Adaptive desgins in individualized therapy

Projektleiter:
Dr. rer. nat. Robert Kwiecien

Weitere beteiligte Personen:
Prof. Dr. Werner Brannath
Prof. Dr. Olaf Witt
Univ.-Prof. Dr. Andreas Faldum
Dr. rer. nat. Rene Schmidt

Finanzierung: BMBF

Laufzeit: ab Oktober 2015

The overall objective of this project is to combine the flexibility of adaptive designs for clinical trials with new requirements and dynamic developments of individualized therapy approaches. Confirmatory analyses and statistical designs are essential parts of modern clinical trials. Thereby, the requirements for statistical designs have increased. We have to face more complex objectives in clinical trials, especially in pediatric oncology and hematology. More extensive and specific genetic information are available.

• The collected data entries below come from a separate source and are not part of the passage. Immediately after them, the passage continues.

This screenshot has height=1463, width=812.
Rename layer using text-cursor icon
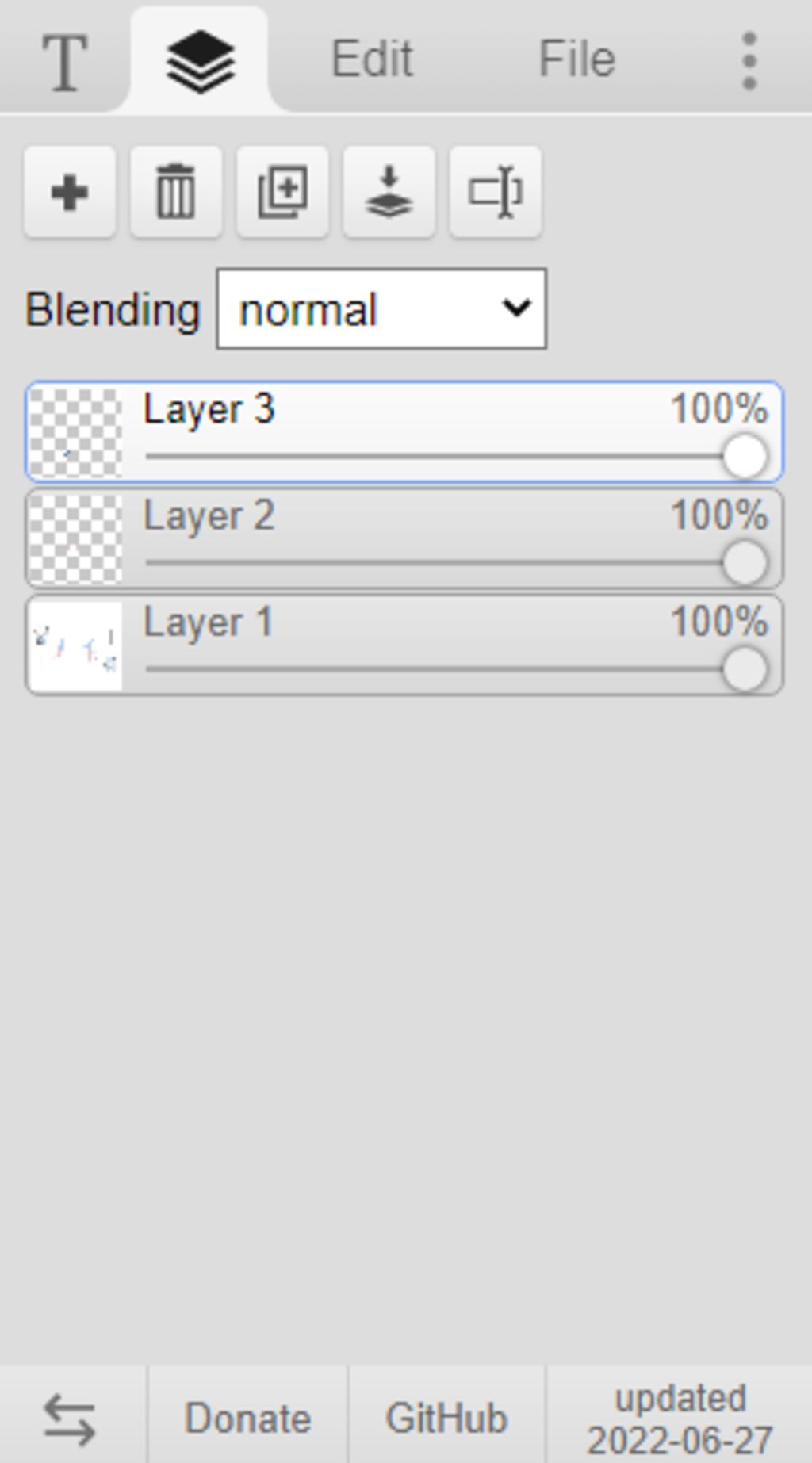pyautogui.click(x=495, y=192)
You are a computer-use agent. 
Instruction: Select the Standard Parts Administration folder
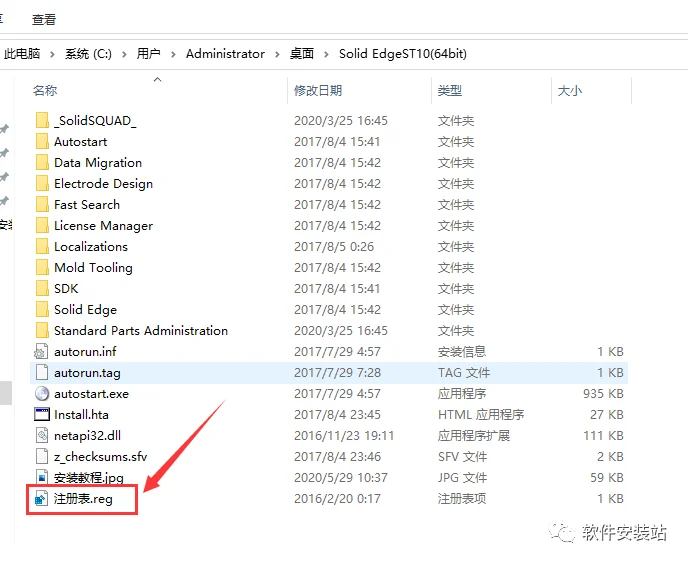click(141, 330)
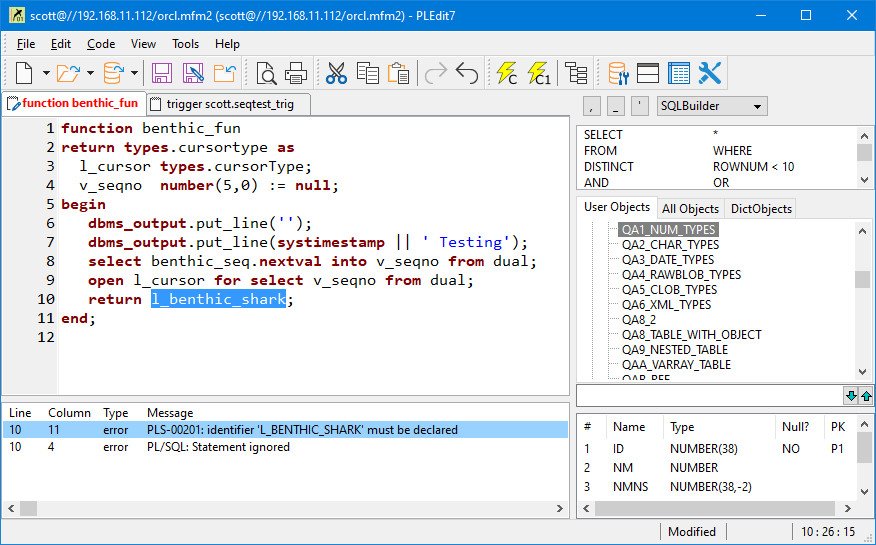The image size is (876, 545).
Task: Open the SQLBuilder dropdown
Action: point(711,106)
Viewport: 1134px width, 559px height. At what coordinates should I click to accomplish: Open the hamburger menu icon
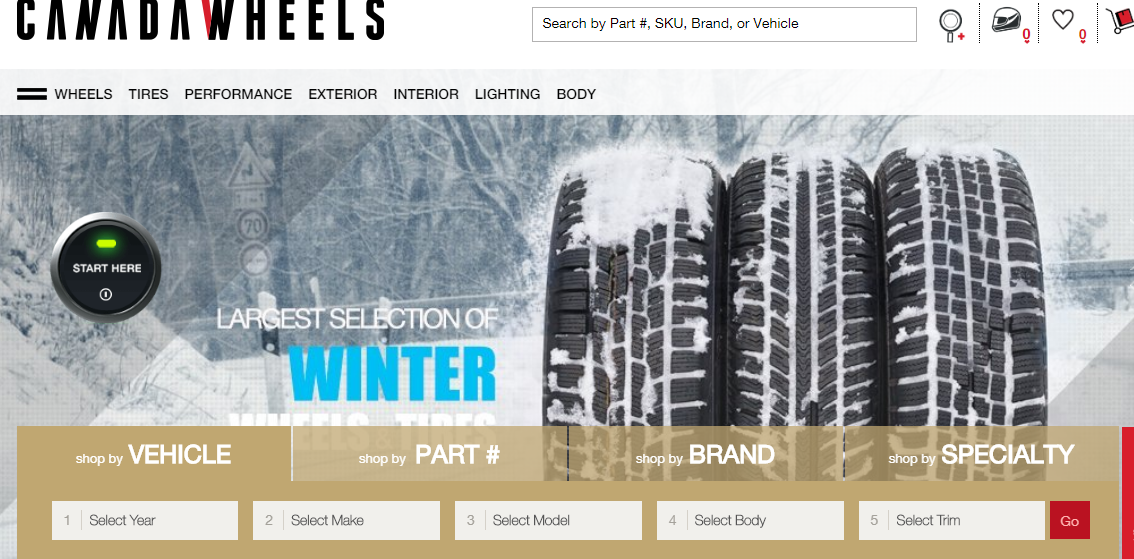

Individualized therapy approaches including genetic information and criteria to assess the course of disease are changing frequently with increasing refinement. Hence, we are confronted with a very dynamic development of targeted-drug-therapies and a very dynamic risk-score-development. This dynamic research environment has to be taken into account by adequate statistical designs and analyses. Modern clinical trials in pediatric oncology and hematology require the possibility of including promising new therapy approaches and dropping inefficient ones during the course of the trial. Moreover, the development is challenged by a rather small and already highly stratified patient population. New statistical methods and principles that enable corresponding adaptations are needed. Sequences of conventional parallel group trials are reaching their limits, and cannot include all these dynamic therapy developments without a violation of the integrity of the trial. Classical multiple testing principles are too conservative and inflexible to meet the new challenges. In order to combine individualized therapy and their rapid development in pediatric oncology and hematology with confirmatory analyses, more sophisticated designs and statistical analyses-approaches like trials which sequentially overlap in the timeline, with sequentially increasing level of evidence and with a more liberal but still sufficiently confirmative multiple type I error control are needed. In summary, new challenges in individualized medicine require statistical approaches which guarantee a high level of flexibility and a proper multiple error rate control despite small sample sizes and highly fragmented study populations by individualized strata. The results of this project can be applied to virtually any study in individualized medicine.